Law enforcement responses have been indifferent. Sophos finds that almost all targeted firms report cyberattacks to the authorities, and most reported receiving assistance. Pedersen, however, argues that such findings are misleading and that the capacity of the state to provide meaningful support to victims, or indeed to pursue the criminals. Although he says there is no crime that cannot be combatted, there are few detectives with the necessary skills to deal with it. “When you take a case to the authorities,” he says, “you hope that you find someone who knows what you’re talking about. If you get to court, will the court understand what an IP is, or what cryptocurrency is. Cases typically run for years, and the justice system is just not at a point where it understands it.”

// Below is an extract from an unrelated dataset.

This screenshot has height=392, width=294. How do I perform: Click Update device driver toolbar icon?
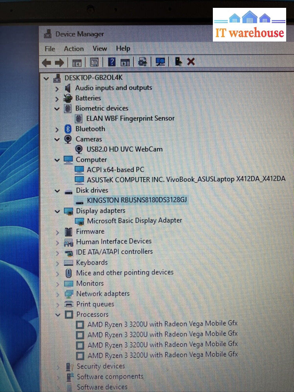142,62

Going forward, artificial intelligence is stands to drive cybercrime more aggressively. AI-based tools like WormGPT enable automated attacks, probing defences and lowering the thresholds to entry to would-be cybercriminals. “AI is revolutionising the cybercrime environment,” warns McLeod, “and also the ability to fight it. We are looking at an AI arms race in the coming years.”

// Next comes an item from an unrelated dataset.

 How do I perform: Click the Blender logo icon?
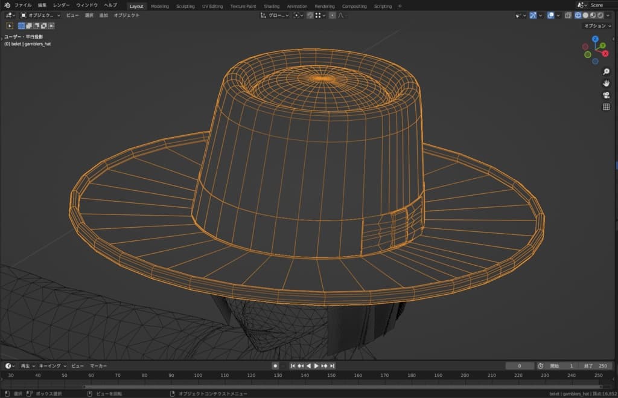click(x=6, y=5)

What is then to be done? Pedersen says that the frontline response is technical: keep systems updated, educate staff about the risks, and backup offline and offsite. Much of the immediate damage could be avoided if proper measures were in place.

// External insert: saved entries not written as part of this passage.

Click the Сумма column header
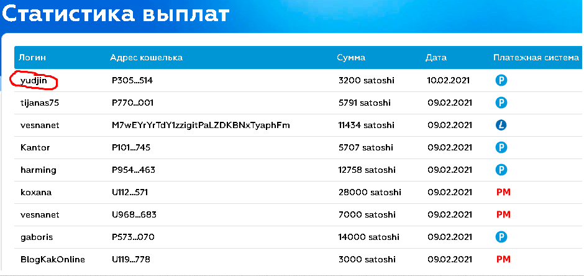pyautogui.click(x=351, y=58)
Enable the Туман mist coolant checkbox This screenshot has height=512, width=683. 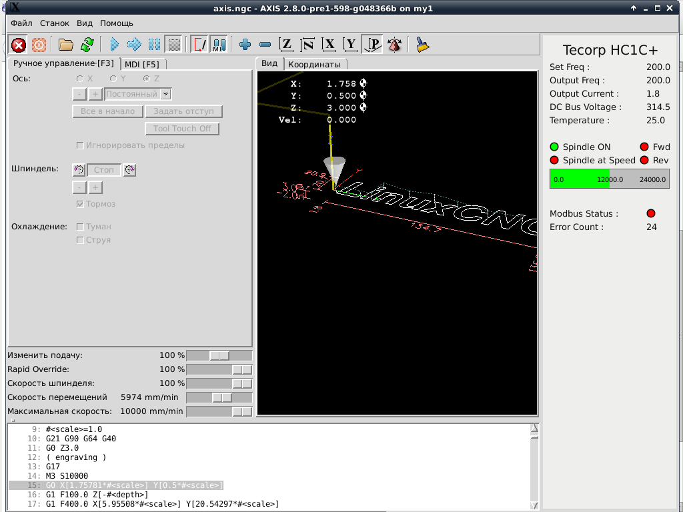point(81,227)
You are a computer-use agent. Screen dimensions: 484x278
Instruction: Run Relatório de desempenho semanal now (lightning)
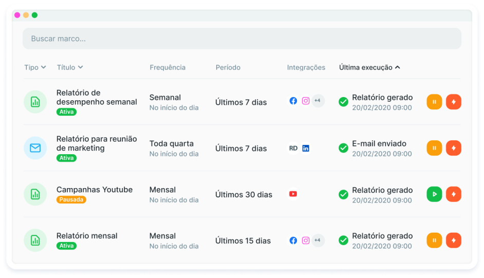point(454,102)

On a policy level, it is necessary to take a long-term, cross-national view. The scale of the problem must be acknowledged and the appropriate capacitation among specialist law enforcement units be undertaken. This means recruiting (and remunerating) IT forensic specialists, and ensuring their ongoing training throughout their careers. This must be coupled with international cooperation among policing bodies worldwide – cybercrime is, after all, a transnational matter with the associated difficulties of jurisdiction and enforcement.
Illicit flows
Croock adds that a major problem is the failure of banks to identify and act on the illicit flows of funds that cybercrime generates; money laundering is intrinsic to these crimes – they mirror legitimate business – and without the cooperation of financial institutions, it is difficult to see how they can be addressed.
McLeod suggests that the time may have arrived for a debate on a global ban on ransomware payments. If it is possible to cut off the flow of rewards, it may disincentivise the crime. He notes, though, that this holds out a possibility of success only if all jurisdictions agree to follow this course; and it is unclear what to offer companies that suffer damage from the loss of data that would inevitably follow the implementation of such a ban.
Finally, there is a need to educate the public about the dangers of cybercrime, and their vulnerabilities to it. As life is increasingly lived online, people must understand the nature of threats, and how to protect themselves. No less than precautions for physical safety, modern life demands the same for online safety.
For now, the ghost is in the machine – or rather, ghosts are in machines that govern modern life and the systems that make its commerce possible – and the prospect of successfully exorcising it.